In mid-October of 2018, the Field School crew worked with the U.S. Fish and Wildlife Service (USFWS) in Cabeza Prieta National Wildlife Refuge near Ajo, AZ to construct “bomas” (fenced enclosures) for threatened Sonoran pronghorn.

Due to human influence and habitat fragmentation, along with extreme drought conditions, the Sonoran pronghorn range and population has decreased dramatically in the past few decades. As a response, the USFWS began a rehabilitative captive-breeding program in 2003, using bomas to temporarily house pronghorn before transferring the animals in pairs to pre-planned areas where population growth is desired. The Cabeza Prieta NWR has also provided additional resources to support safe pronghorn population growth for decades, including multiple foraging plots and water catchments supplied by rain.

The Field School crew worked with Cabeza Prieta NWR and Arizona Game and Fish staff, along with local volunteers, to outline the fenced bomas with several layers of hanging blankets, aiming to protect the pronghorn from injury, as well as to allow for shade inside the enclosure. Each layer was intricately secured with sturdy hog rings and fencing pliers, ensuring a safe space for the animals to graze in the weeks leading up to capture.

At the end of the project, the crew was able to use a telescopic lens to view an existing boma filled with Sonoran pronghorn. A member of Arizona Game and Fish discussed how pronghorn and other wildlife can be collared and tracked using telemetry, or the automatic communication transmission of data, which assists in measuring population dynamics and redistribution efforts.

 

For more information on Phoenix Field School, in partnership with ACE, BLM, ACYR, and Phoenix College click here: ACE Youth and Community Programming

Hunting Island State Park | Diamondback Rattlesnake Trail

       Hunting Island, South Carolina gives life to non-typical work environment for our ACE Southeast branch. The island’s semi-tropical climate is home to cabbage palmetto, live oaks draped in Spanish moss and towering slash pines, which paint a different picture for the corps members whose office usually take the form of the Appalachian Mountains and deciduous forests.

 

This past August, a Southeast crew led by ACE Crew Leader, Nicole MacNamee was in charge of the rehabilitation of the Diamondback Rattlesnake trail at Hunting Island State Park over the course of two project weeks. This trail, which is 2.3 miles, connects the southern end Nature Center to the northern end Park Office. However, the trail has been out of commission in the aftermath of hurricane Matthew. The hurricane brought down trees and debris leaving the trail almost indistinguishable. Flooding and the lack of regular cyclical maintenance have caused the trail to become overgrown with vegetation as well.

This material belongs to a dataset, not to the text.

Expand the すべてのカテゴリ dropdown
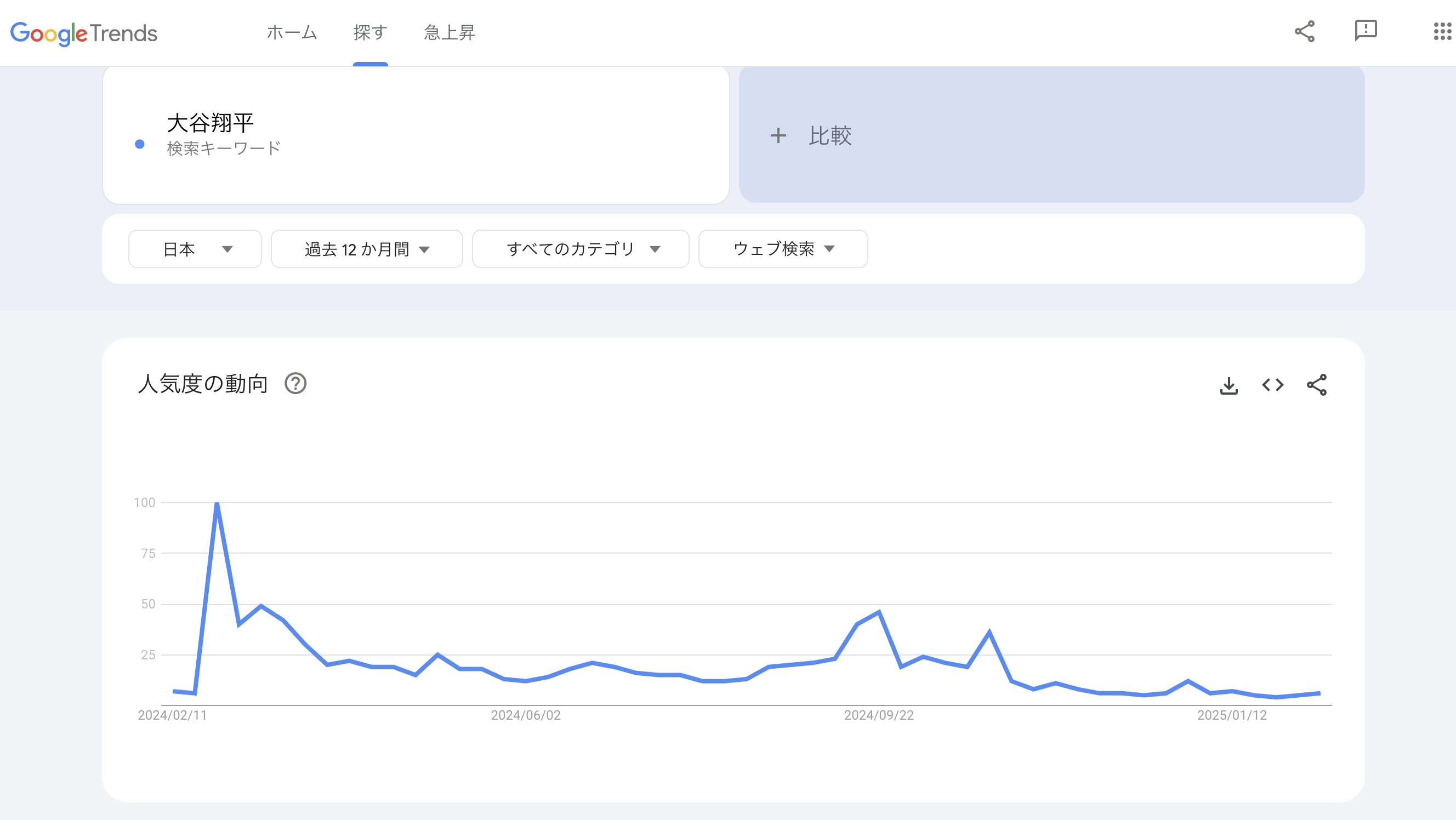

The ACE crew brushed back vegetation and grubbed out roots where necessary with a combination of chainsaws, brush cutters and hand tools to open up the corridor to 6 feet wide and 8 feet high. Much of the tread surface, comprised of sand, has been covered by a thick layer of duff made of pine needles and oak leaves. The tread was re-exposed by raking off the duff layer using a combination of leaf blowers, McCleods, and hand rakes.

To avoid the heat of the day, the crew started work at 6:30 am but were fortunate to camp on the beach for a post-work reprieve. This state park is very popular, bringing in upwards of a million visitors each year to hike its trails and witness the areas’ wildlife and beaches. ACE is proud to be a part of rehabilitating this trail to allow visitors to hike along its ancient sand dunes and semi-tropical maritime forest once more.